> What the task asks: Reproduce the following lines verbatim, omitting every picture from the output.

> Data entries:
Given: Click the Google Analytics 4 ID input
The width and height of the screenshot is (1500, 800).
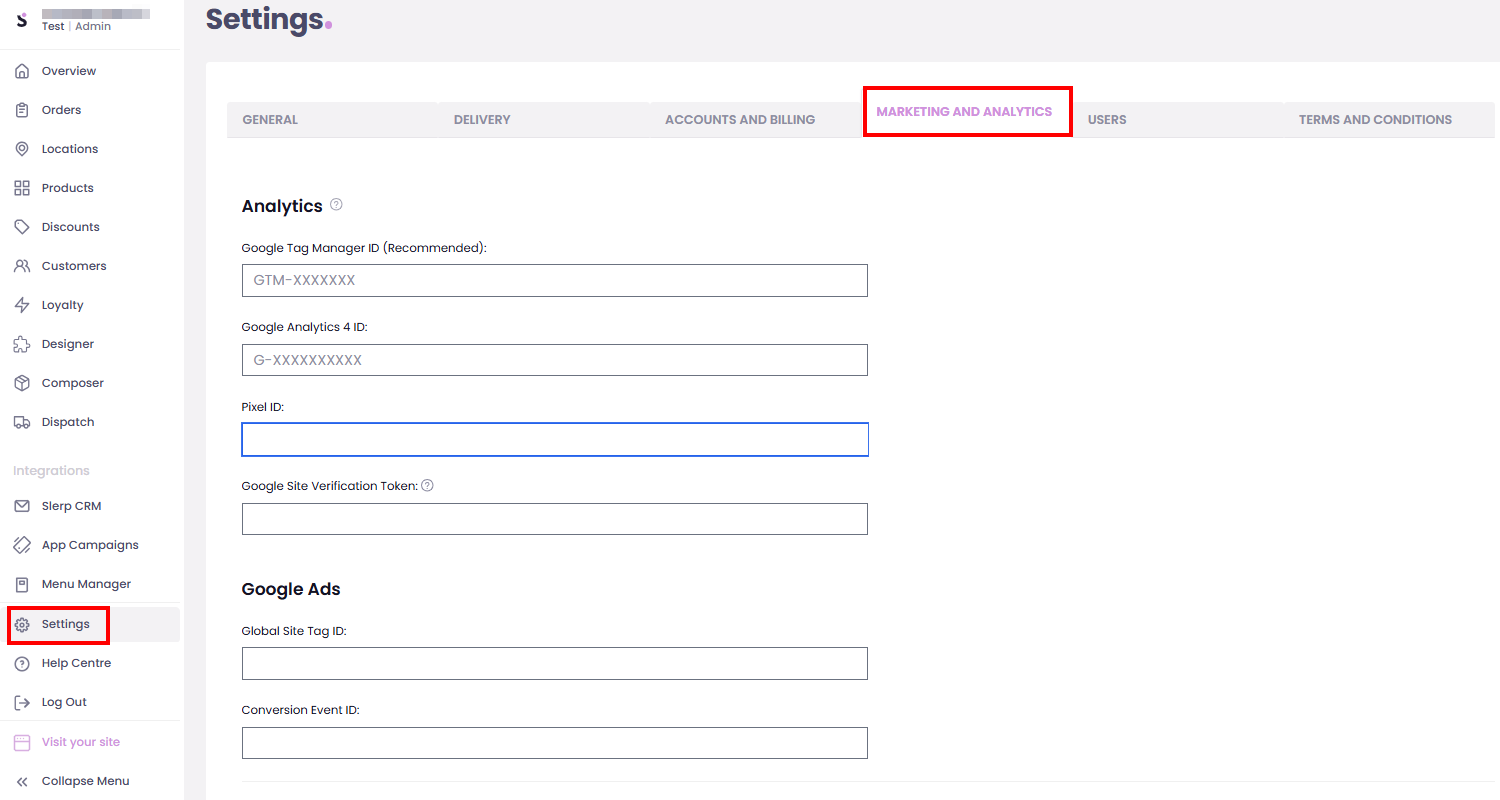Looking at the screenshot, I should pos(554,360).
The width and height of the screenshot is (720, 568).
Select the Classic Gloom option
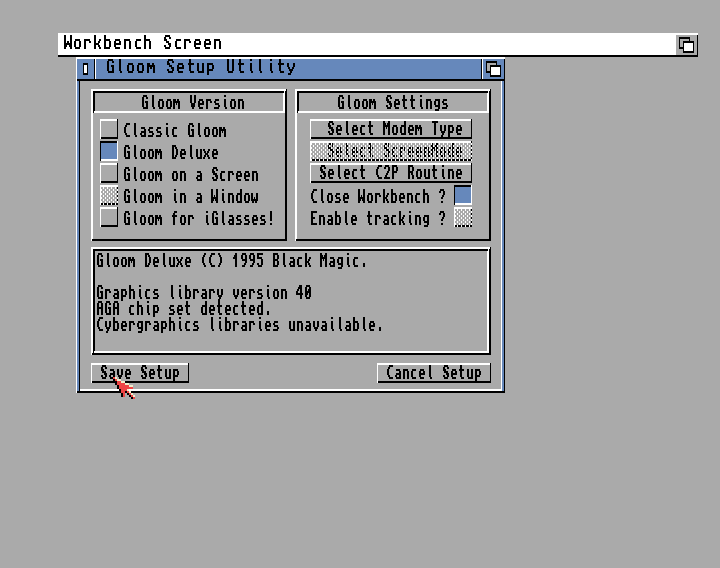pyautogui.click(x=109, y=130)
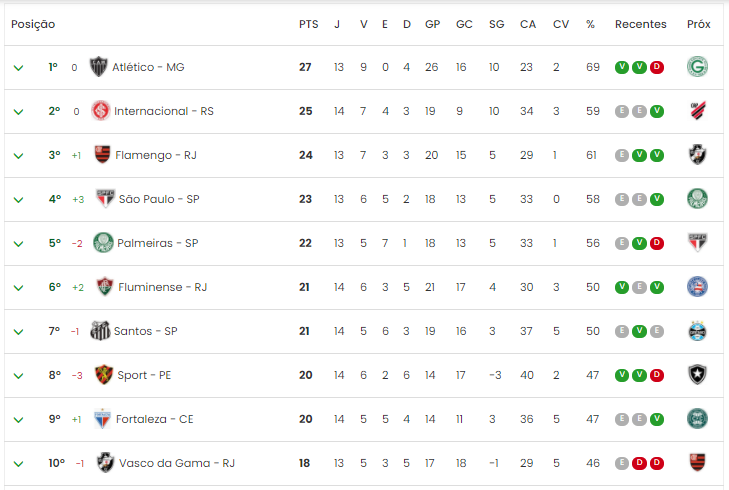Open the Vasco da Gama - RJ team link
The height and width of the screenshot is (490, 729).
(177, 463)
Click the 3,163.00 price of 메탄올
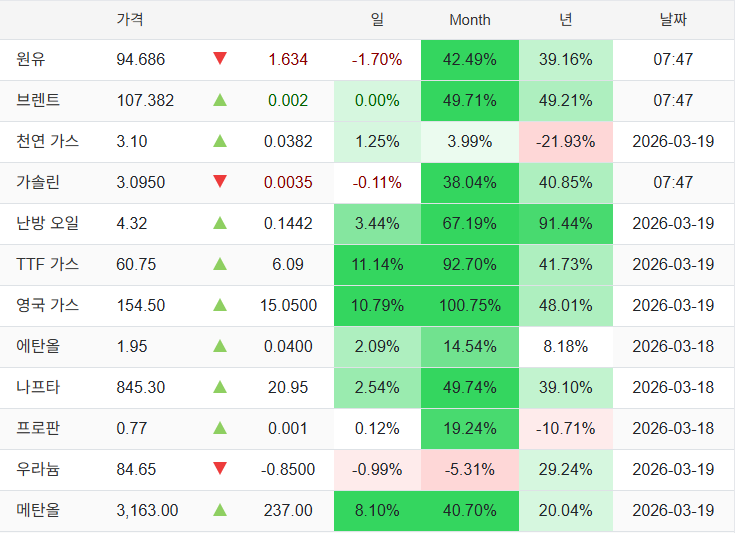 pyautogui.click(x=147, y=510)
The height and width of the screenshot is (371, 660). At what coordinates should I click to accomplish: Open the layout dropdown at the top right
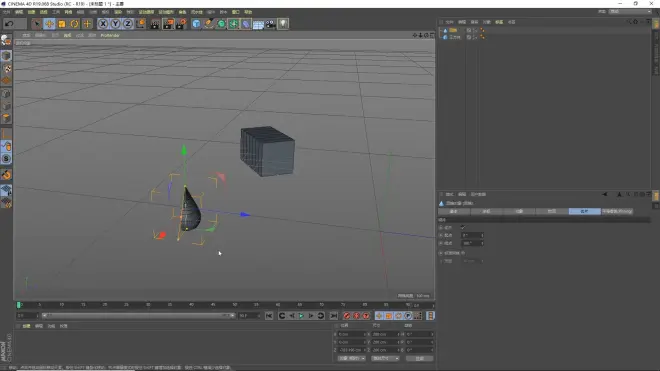[630, 11]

> Answer to the problem:
Given: Click the Google Analytics 4 ID input
The width and height of the screenshot is (1500, 800).
Looking at the screenshot, I should pos(554,360).
The width and height of the screenshot is (720, 568).
Select the Classic Gloom option
pyautogui.click(x=109, y=130)
Open the Vasco da Gama - RJ team link
The height and width of the screenshot is (490, 729).
(177, 463)
Click the 3,163.00 price of 메탄올
 pyautogui.click(x=147, y=510)
The height and width of the screenshot is (371, 660). At what coordinates should I click to accomplish: Open the layout dropdown at the top right
[630, 11]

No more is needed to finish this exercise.